* MATERIAL PROVIDED:
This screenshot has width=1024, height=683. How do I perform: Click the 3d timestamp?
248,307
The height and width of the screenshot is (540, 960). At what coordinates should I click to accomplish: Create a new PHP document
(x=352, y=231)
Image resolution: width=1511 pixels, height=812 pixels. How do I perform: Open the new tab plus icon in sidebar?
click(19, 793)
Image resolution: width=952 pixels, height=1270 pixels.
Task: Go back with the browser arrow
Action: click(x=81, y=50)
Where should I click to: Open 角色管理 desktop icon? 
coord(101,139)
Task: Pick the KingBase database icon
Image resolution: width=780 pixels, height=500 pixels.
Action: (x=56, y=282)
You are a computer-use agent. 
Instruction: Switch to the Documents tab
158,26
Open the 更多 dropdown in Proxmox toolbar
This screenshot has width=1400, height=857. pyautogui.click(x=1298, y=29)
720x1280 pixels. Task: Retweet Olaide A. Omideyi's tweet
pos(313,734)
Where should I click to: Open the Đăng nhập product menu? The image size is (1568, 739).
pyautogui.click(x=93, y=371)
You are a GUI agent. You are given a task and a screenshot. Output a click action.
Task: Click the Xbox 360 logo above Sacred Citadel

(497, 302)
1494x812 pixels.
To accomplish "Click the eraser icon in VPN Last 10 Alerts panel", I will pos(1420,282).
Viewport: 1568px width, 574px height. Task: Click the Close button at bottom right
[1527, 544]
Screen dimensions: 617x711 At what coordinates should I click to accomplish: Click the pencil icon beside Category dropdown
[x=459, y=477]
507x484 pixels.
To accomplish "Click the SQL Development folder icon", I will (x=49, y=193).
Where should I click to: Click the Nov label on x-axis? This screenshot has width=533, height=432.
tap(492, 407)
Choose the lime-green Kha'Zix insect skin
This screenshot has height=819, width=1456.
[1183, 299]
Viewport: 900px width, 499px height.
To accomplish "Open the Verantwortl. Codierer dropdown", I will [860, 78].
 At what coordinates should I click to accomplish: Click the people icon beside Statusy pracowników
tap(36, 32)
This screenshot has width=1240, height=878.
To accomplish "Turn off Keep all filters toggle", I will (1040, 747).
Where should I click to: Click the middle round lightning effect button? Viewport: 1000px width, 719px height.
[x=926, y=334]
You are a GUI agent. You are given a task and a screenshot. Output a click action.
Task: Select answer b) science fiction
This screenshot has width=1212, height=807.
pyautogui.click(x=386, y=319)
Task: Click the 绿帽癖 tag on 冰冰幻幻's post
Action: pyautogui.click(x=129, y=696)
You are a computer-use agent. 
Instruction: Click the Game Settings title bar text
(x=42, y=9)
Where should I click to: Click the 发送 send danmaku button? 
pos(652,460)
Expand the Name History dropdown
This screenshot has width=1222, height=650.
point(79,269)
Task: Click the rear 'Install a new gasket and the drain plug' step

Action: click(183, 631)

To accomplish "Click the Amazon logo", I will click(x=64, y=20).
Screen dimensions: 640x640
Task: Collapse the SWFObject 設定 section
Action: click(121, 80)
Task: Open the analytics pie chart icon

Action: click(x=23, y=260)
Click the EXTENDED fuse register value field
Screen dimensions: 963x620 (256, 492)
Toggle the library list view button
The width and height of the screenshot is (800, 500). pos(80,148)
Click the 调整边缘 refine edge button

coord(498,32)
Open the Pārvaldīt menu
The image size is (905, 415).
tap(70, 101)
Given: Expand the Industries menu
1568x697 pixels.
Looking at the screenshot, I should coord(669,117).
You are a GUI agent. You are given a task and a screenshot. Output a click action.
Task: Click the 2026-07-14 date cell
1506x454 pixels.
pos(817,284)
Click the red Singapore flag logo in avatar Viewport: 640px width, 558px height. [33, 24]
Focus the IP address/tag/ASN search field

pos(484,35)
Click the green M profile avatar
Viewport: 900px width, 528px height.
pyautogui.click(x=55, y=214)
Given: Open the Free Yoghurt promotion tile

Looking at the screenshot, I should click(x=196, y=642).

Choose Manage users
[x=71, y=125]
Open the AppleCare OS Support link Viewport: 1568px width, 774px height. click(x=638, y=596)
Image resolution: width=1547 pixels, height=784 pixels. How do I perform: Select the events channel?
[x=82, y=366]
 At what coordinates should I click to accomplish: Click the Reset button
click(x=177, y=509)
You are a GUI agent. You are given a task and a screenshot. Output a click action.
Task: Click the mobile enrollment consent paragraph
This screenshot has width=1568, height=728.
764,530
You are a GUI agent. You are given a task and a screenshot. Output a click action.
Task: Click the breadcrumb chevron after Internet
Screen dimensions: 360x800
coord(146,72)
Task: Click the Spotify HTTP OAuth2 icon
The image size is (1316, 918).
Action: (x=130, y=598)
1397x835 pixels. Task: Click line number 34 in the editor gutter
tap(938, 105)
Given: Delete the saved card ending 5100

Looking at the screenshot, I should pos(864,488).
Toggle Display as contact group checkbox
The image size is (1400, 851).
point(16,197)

* PROBLEM DETAILS: The entries above must be retyped exactly, down to the last character.

* REPLY TO THE TASK:
This screenshot has width=1024, height=683. How do I perform: Click the 3d timestamp?
248,307
The height and width of the screenshot is (540, 960). At what coordinates should I click to accomplish: Create a new PHP document
(x=352, y=231)
Image resolution: width=1511 pixels, height=812 pixels. How do I perform: Open the new tab plus icon in sidebar?
click(19, 793)
Image resolution: width=952 pixels, height=1270 pixels.
Task: Go back with the browser arrow
Action: click(x=81, y=50)
Where should I click to: Open 角色管理 desktop icon? 
coord(101,139)
Task: Pick the KingBase database icon
Image resolution: width=780 pixels, height=500 pixels.
Action: (x=56, y=282)
You are a computer-use agent. 
Instruction: Switch to the Documents tab
158,26
Open the 更多 dropdown in Proxmox toolbar
This screenshot has width=1400, height=857. pyautogui.click(x=1298, y=29)
720x1280 pixels. Task: Retweet Olaide A. Omideyi's tweet
pos(313,734)
Where should I click to: Open the Đăng nhập product menu? The image size is (1568, 739).
pyautogui.click(x=93, y=371)
You are a GUI agent. You are given a task and a screenshot. Output a click action.
Task: Click the Xbox 360 logo above Sacred Citadel

(497, 302)
1494x812 pixels.
To accomplish "Click the eraser icon in VPN Last 10 Alerts panel", I will pos(1420,282).
Viewport: 1568px width, 574px height. Task: Click the Close button at bottom right
[1527, 544]
Screen dimensions: 617x711 At what coordinates should I click to accomplish: Click the pencil icon beside Category dropdown
[x=459, y=477]
507x484 pixels.
To accomplish "Click the SQL Development folder icon", I will (x=49, y=193).
Where should I click to: Click the Nov label on x-axis? This screenshot has width=533, height=432.
tap(492, 407)
Choose the lime-green Kha'Zix insect skin
This screenshot has height=819, width=1456.
[1183, 299]
Viewport: 900px width, 499px height.
To accomplish "Open the Verantwortl. Codierer dropdown", I will [860, 78].
 At what coordinates should I click to accomplish: Click the people icon beside Statusy pracowników
tap(36, 32)
This screenshot has width=1240, height=878.
To accomplish "Turn off Keep all filters toggle", I will (1040, 747).
Where should I click to: Click the middle round lightning effect button? Viewport: 1000px width, 719px height.
[x=926, y=334]
You are a GUI agent. You are given a task and a screenshot. Output a click action.
Task: Select answer b) science fiction
This screenshot has width=1212, height=807.
pyautogui.click(x=386, y=319)
Task: Click the 绿帽癖 tag on 冰冰幻幻's post
Action: pyautogui.click(x=129, y=696)
You are a computer-use agent. 
Instruction: Click the Game Settings title bar text
(x=42, y=9)
Where should I click to: Click the 发送 send danmaku button? 
pos(652,460)
Expand the Name History dropdown
This screenshot has width=1222, height=650.
point(79,269)
Task: Click the rear 'Install a new gasket and the drain plug' step

Action: click(183, 631)

To accomplish "Click the Amazon logo", I will click(x=64, y=20).
Screen dimensions: 640x640
Task: Collapse the SWFObject 設定 section
Action: click(121, 80)
Task: Open the analytics pie chart icon

Action: click(x=23, y=260)
Click the EXTENDED fuse register value field
Screen dimensions: 963x620 (256, 492)
Toggle the library list view button
The width and height of the screenshot is (800, 500). pos(80,148)
Click the 调整边缘 refine edge button

coord(498,32)
Open the Pārvaldīt menu
The image size is (905, 415).
tap(70, 101)
Given: Expand the Industries menu
1568x697 pixels.
Looking at the screenshot, I should coord(669,117).
You are a GUI agent. You are given a task and a screenshot. Output a click action.
Task: Click the 2026-07-14 date cell
1506x454 pixels.
pos(817,284)
Click the red Singapore flag logo in avatar Viewport: 640px width, 558px height. [33, 24]
Focus the IP address/tag/ASN search field

pos(484,35)
Click the green M profile avatar
Viewport: 900px width, 528px height.
pyautogui.click(x=55, y=214)
Given: Open the Free Yoghurt promotion tile

Looking at the screenshot, I should click(x=196, y=642).

Choose Manage users
[x=71, y=125]
Open the AppleCare OS Support link Viewport: 1568px width, 774px height. click(x=638, y=596)
Image resolution: width=1547 pixels, height=784 pixels. How do I perform: Select the events channel?
[x=82, y=366]
 At what coordinates should I click to accomplish: Click the Reset button
click(x=177, y=509)
You are a GUI agent. You are given a task and a screenshot. Output a click action.
Task: Click the mobile enrollment consent paragraph
This screenshot has width=1568, height=728.
764,530
You are a GUI agent. You are given a task and a screenshot. Output a click action.
Task: Click the breadcrumb chevron after Internet
Screen dimensions: 360x800
coord(146,72)
Task: Click the Spotify HTTP OAuth2 icon
The image size is (1316, 918).
Action: (x=130, y=598)
1397x835 pixels. Task: Click line number 34 in the editor gutter
tap(938, 105)
Given: Delete the saved card ending 5100

Looking at the screenshot, I should pos(864,488).
Toggle Display as contact group checkbox
The image size is (1400, 851).
point(16,197)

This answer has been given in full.